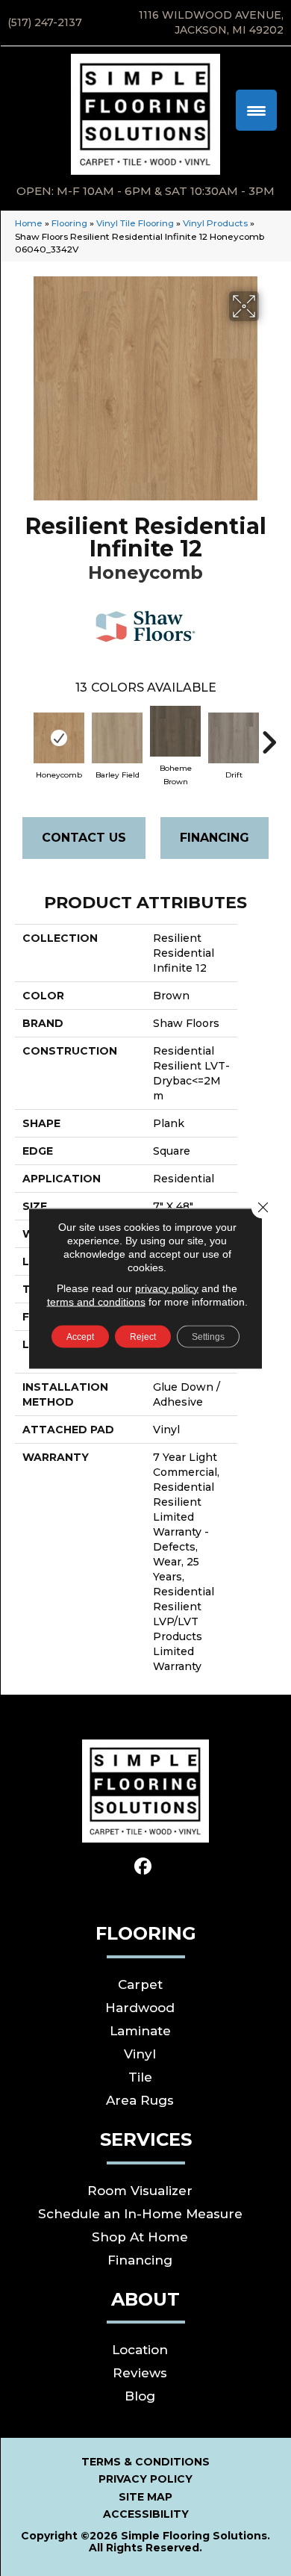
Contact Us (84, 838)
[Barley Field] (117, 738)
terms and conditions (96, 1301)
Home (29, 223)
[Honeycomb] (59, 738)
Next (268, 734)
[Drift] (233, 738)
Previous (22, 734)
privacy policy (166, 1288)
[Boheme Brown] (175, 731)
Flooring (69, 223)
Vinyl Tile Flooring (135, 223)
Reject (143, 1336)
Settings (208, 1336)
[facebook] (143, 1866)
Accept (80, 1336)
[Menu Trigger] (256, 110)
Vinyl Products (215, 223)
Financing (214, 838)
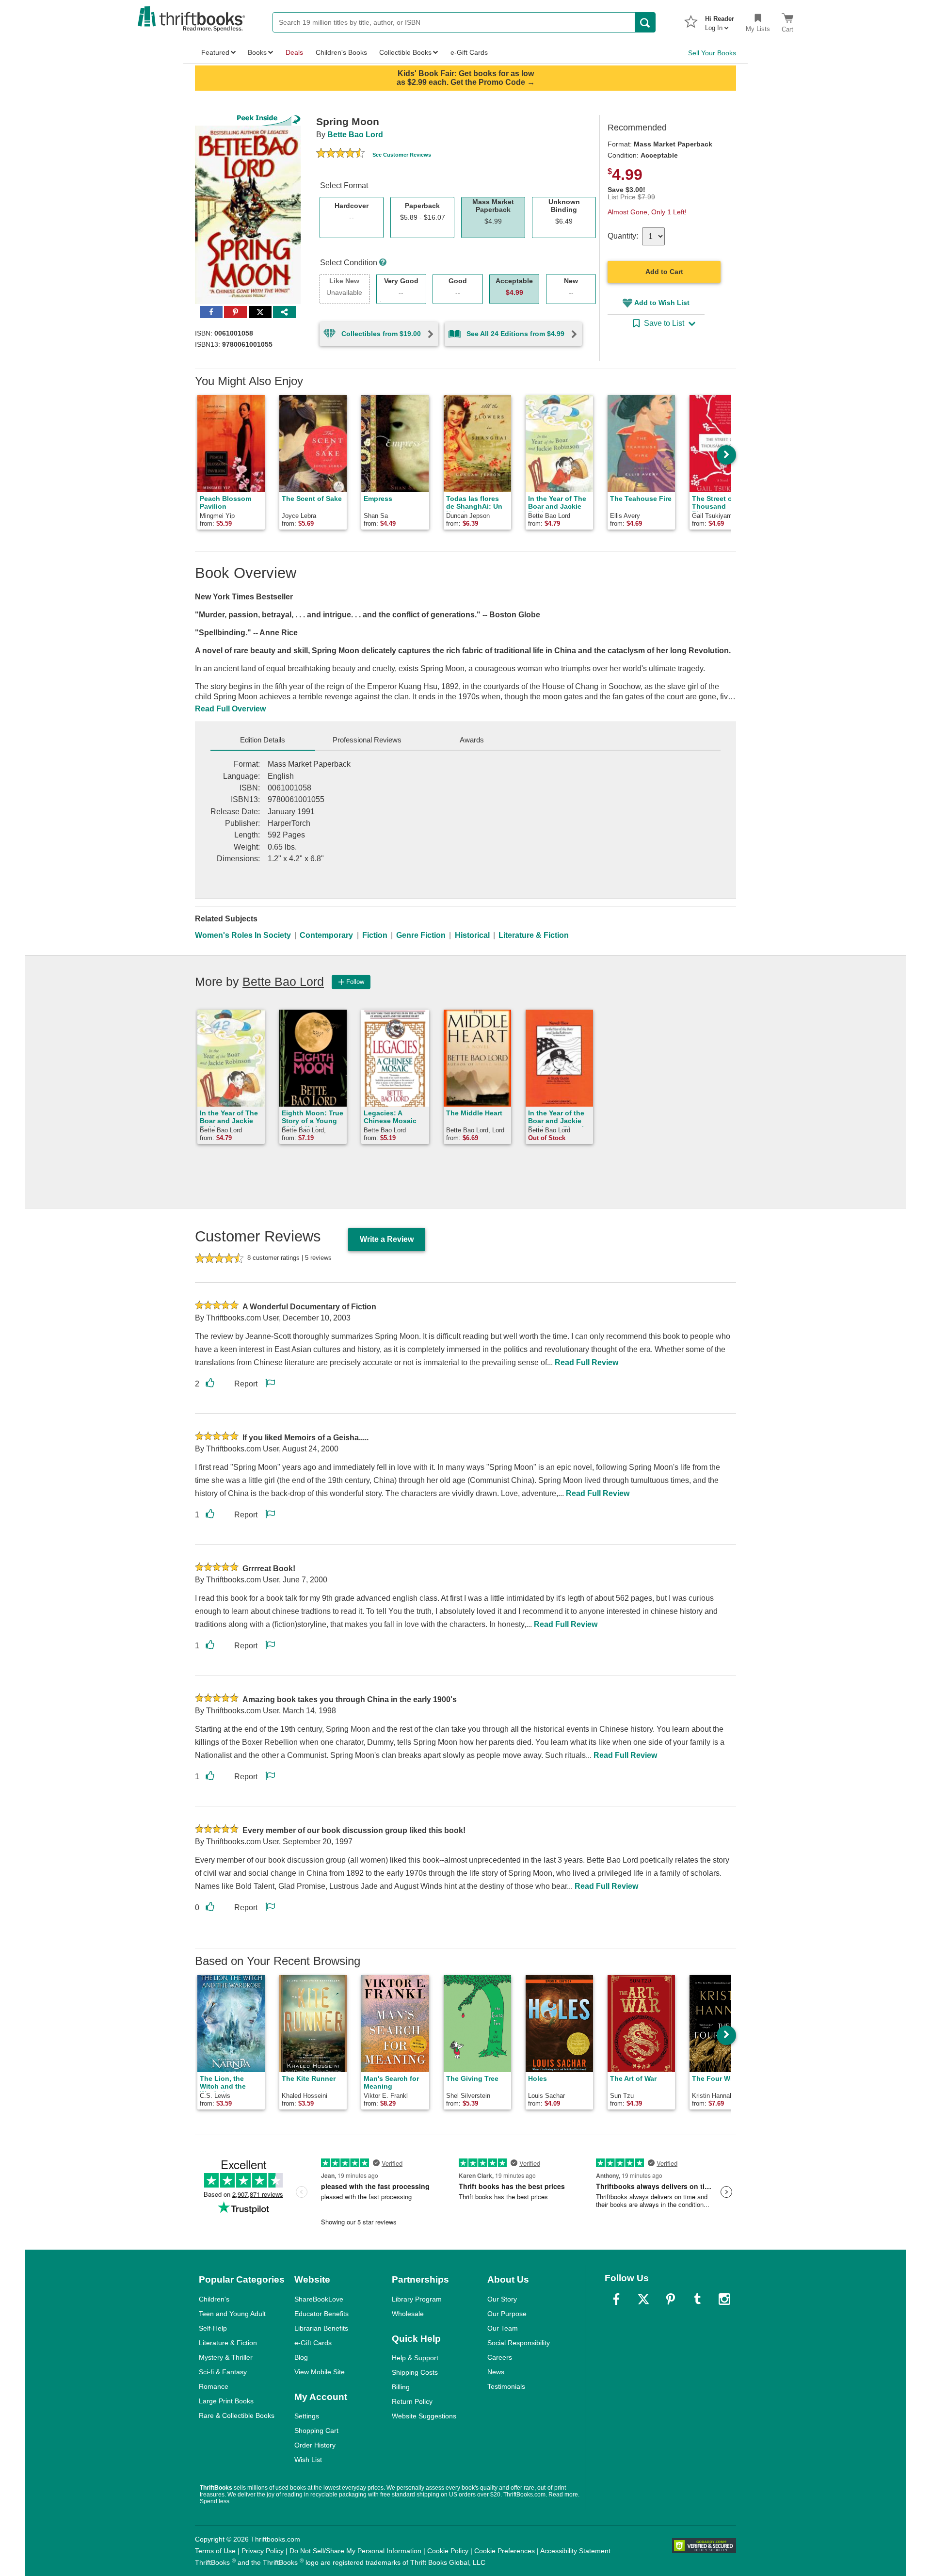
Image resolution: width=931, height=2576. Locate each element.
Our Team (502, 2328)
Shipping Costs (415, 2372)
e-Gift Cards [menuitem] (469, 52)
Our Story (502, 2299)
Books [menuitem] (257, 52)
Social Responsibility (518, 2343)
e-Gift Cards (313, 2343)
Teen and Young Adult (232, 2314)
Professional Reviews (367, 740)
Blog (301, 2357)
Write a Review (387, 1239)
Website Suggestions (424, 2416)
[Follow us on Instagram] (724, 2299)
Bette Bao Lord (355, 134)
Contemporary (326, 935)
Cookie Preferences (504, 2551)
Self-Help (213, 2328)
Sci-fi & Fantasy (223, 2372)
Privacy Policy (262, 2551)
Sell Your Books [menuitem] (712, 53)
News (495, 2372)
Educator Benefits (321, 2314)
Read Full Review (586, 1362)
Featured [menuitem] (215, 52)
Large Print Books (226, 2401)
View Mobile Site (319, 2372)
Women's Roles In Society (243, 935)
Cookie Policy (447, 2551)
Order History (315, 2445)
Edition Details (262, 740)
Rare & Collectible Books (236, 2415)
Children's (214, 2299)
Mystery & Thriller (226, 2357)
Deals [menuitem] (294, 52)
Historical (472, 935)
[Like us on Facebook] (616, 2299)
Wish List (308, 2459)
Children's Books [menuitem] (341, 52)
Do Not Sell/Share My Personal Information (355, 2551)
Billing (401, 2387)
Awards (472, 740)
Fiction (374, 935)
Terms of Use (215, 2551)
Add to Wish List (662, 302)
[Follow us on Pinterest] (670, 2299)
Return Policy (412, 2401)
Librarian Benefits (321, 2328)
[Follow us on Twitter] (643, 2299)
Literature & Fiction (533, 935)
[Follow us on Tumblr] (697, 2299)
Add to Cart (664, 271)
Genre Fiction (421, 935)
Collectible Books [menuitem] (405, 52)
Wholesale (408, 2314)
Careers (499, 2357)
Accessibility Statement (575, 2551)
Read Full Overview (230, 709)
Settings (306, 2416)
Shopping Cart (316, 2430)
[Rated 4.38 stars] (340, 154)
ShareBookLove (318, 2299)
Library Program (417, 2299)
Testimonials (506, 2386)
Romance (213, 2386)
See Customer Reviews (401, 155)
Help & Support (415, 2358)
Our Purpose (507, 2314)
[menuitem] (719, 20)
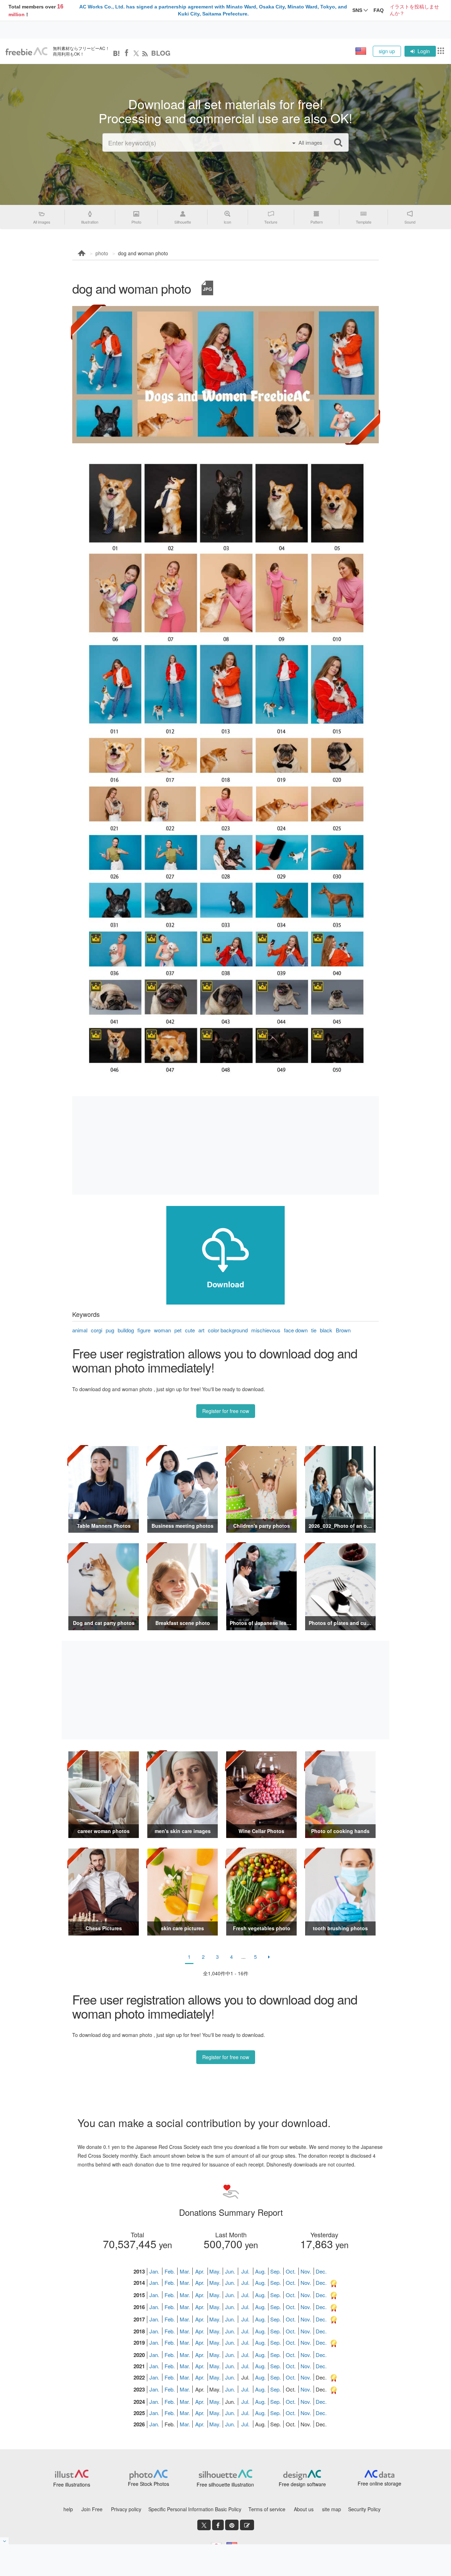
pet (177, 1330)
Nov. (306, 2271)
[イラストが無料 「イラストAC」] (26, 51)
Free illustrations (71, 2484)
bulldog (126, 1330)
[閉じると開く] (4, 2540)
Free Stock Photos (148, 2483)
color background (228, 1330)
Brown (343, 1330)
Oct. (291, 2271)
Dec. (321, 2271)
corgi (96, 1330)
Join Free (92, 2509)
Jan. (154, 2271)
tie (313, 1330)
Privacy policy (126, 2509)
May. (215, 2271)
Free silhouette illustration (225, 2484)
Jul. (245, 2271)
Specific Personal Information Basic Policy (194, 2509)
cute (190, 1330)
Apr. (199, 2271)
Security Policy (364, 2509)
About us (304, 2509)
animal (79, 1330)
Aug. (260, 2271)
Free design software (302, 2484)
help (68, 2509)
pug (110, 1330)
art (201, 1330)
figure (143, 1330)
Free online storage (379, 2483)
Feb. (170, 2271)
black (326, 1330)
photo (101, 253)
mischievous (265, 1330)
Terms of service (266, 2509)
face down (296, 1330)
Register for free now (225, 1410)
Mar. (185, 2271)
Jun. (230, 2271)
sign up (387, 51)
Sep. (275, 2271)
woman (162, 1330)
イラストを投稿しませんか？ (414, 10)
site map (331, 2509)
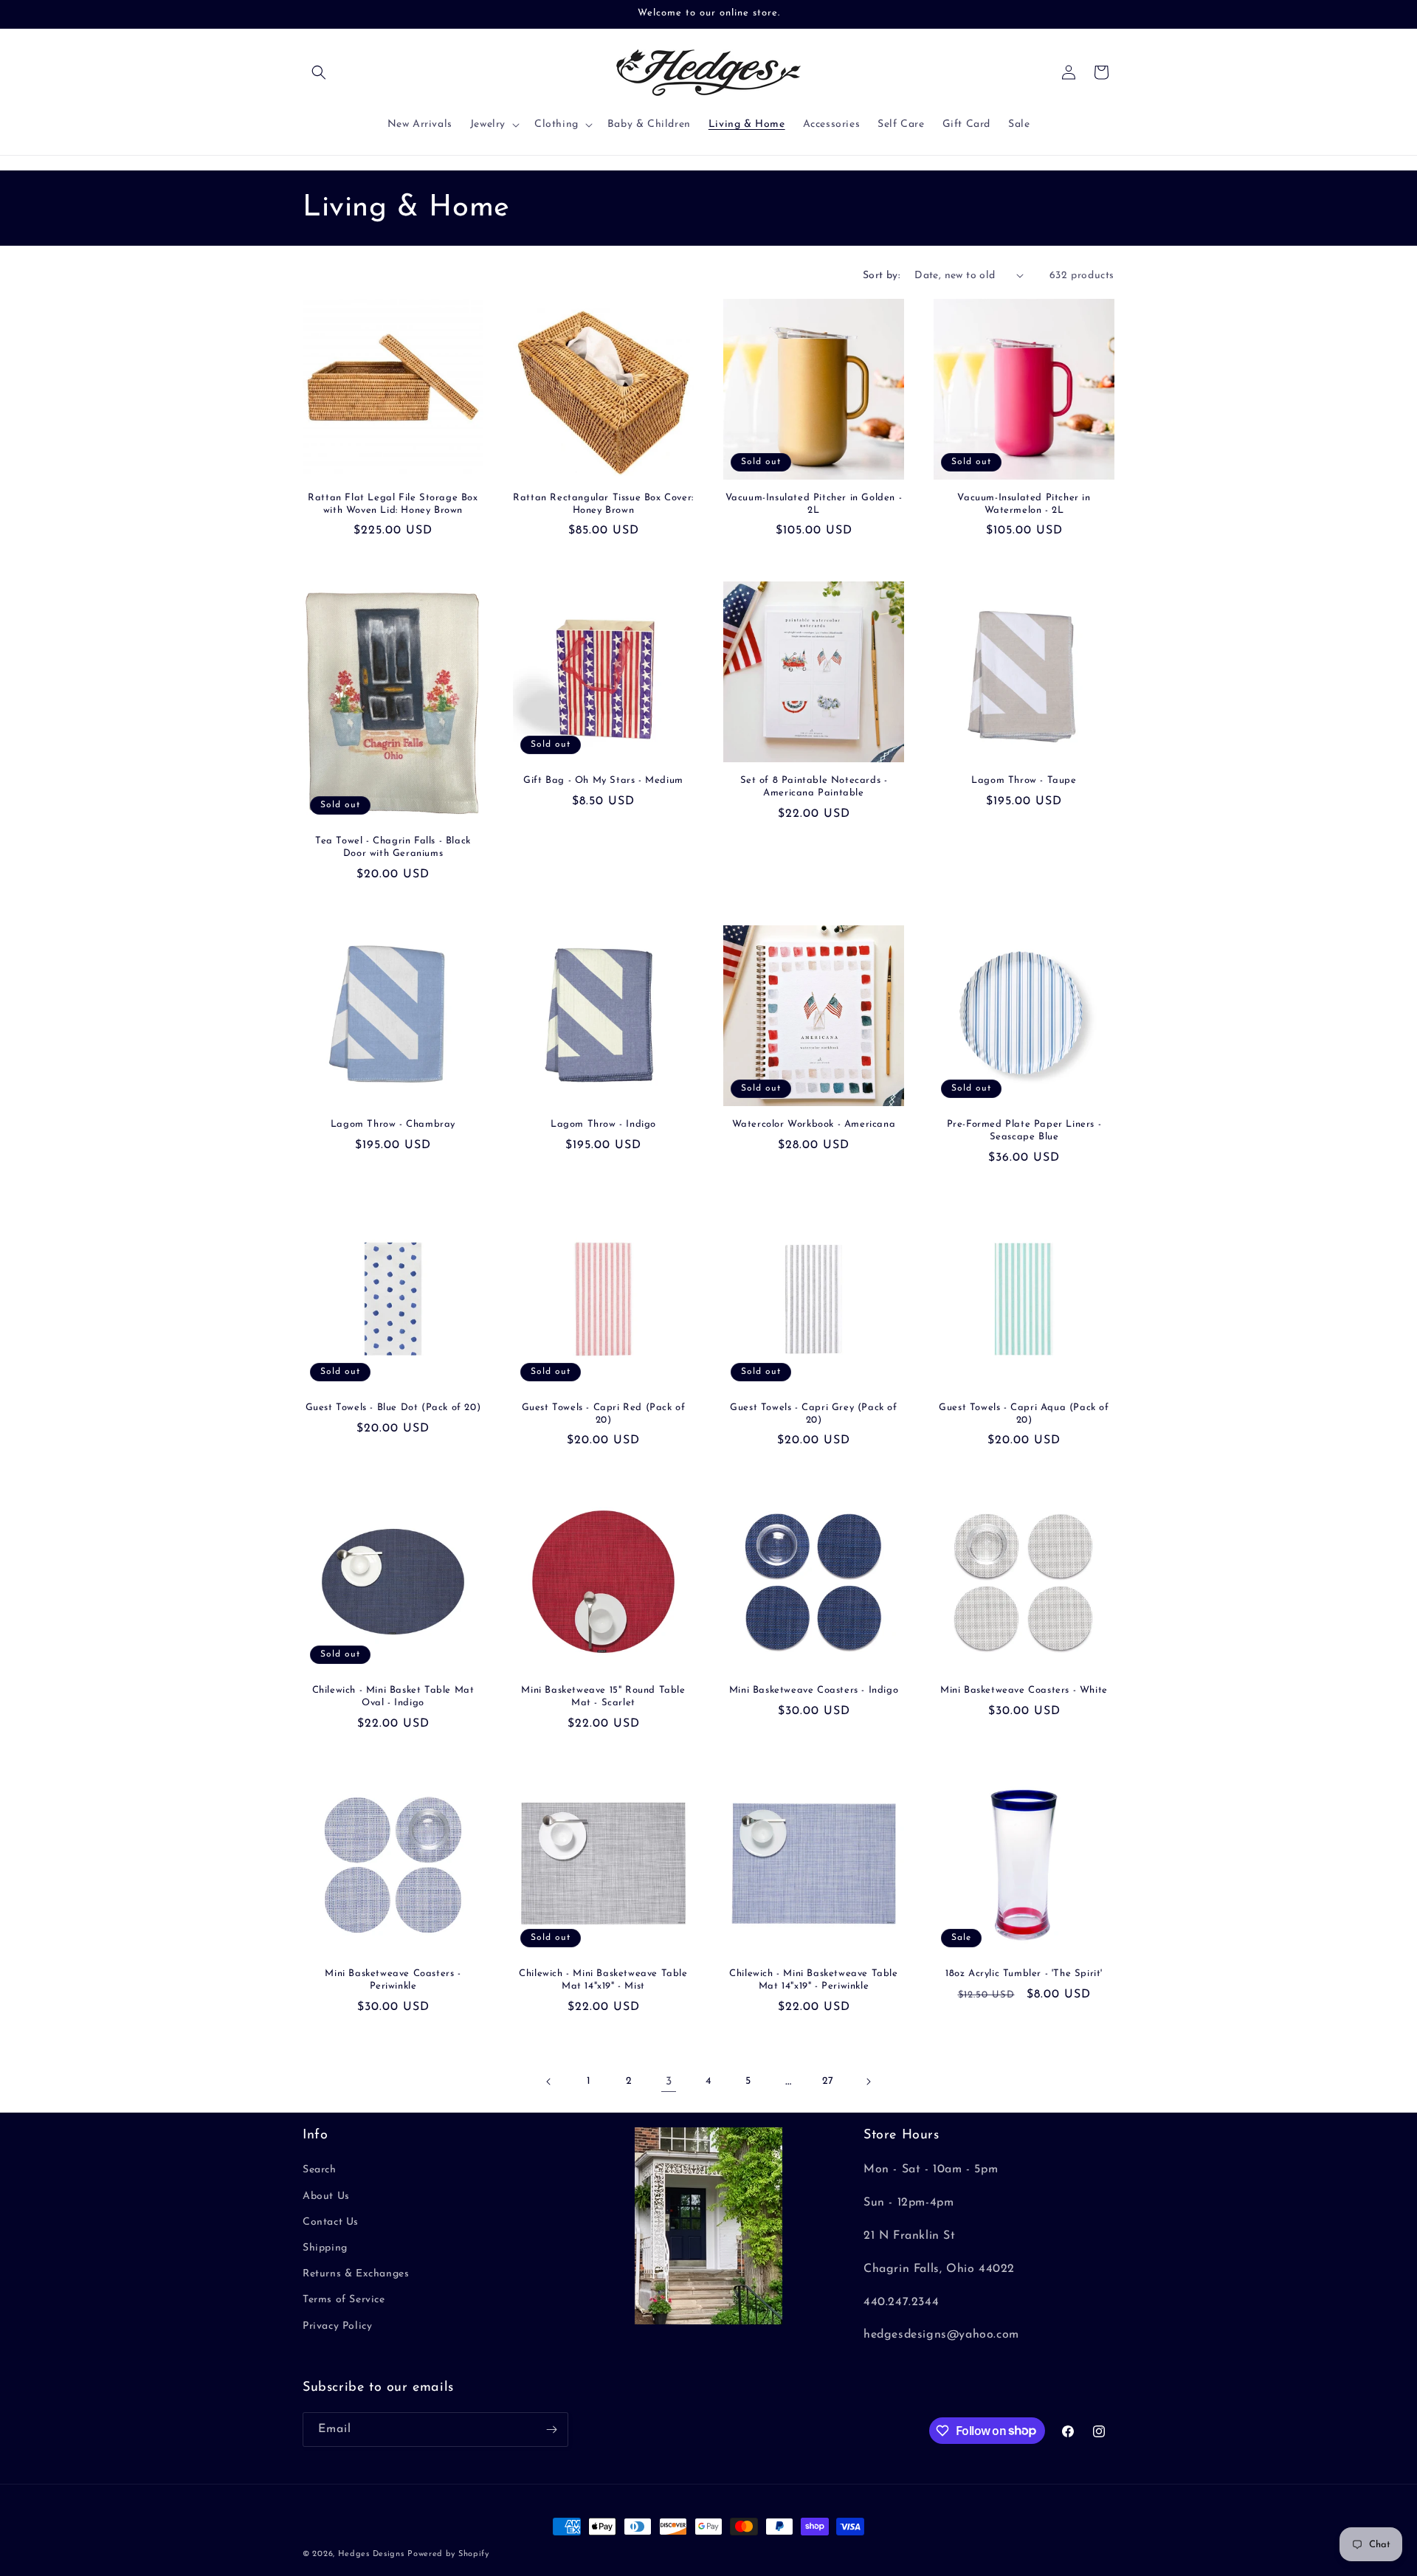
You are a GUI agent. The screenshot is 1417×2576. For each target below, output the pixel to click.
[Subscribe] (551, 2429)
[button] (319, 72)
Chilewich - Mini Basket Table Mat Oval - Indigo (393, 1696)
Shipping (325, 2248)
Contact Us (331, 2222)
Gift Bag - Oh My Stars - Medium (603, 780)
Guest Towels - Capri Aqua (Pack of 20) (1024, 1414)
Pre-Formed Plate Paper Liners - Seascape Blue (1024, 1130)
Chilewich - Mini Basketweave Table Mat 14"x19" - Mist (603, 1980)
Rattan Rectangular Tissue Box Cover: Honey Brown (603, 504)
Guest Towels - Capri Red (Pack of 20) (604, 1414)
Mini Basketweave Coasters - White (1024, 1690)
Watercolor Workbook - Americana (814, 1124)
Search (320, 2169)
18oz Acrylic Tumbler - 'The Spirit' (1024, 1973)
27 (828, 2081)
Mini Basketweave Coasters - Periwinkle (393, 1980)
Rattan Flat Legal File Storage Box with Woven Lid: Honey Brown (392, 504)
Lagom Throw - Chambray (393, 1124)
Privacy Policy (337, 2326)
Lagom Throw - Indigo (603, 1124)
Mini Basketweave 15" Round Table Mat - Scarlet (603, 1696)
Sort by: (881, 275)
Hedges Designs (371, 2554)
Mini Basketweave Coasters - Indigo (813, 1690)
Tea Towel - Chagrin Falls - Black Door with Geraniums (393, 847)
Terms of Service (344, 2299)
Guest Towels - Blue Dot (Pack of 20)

> [Exercise instructions]: Which lines in the records above contain the word "Books"? Copy each one.

> [Solution to this exercise]:
Books [menuitem] (257, 52)
Sell Your Books [menuitem] (712, 53)
Large Print Books (226, 2401)
Rare & Collectible Books (236, 2415)
Children's Books [menuitem] (341, 52)
Collectible Books [menuitem] (405, 52)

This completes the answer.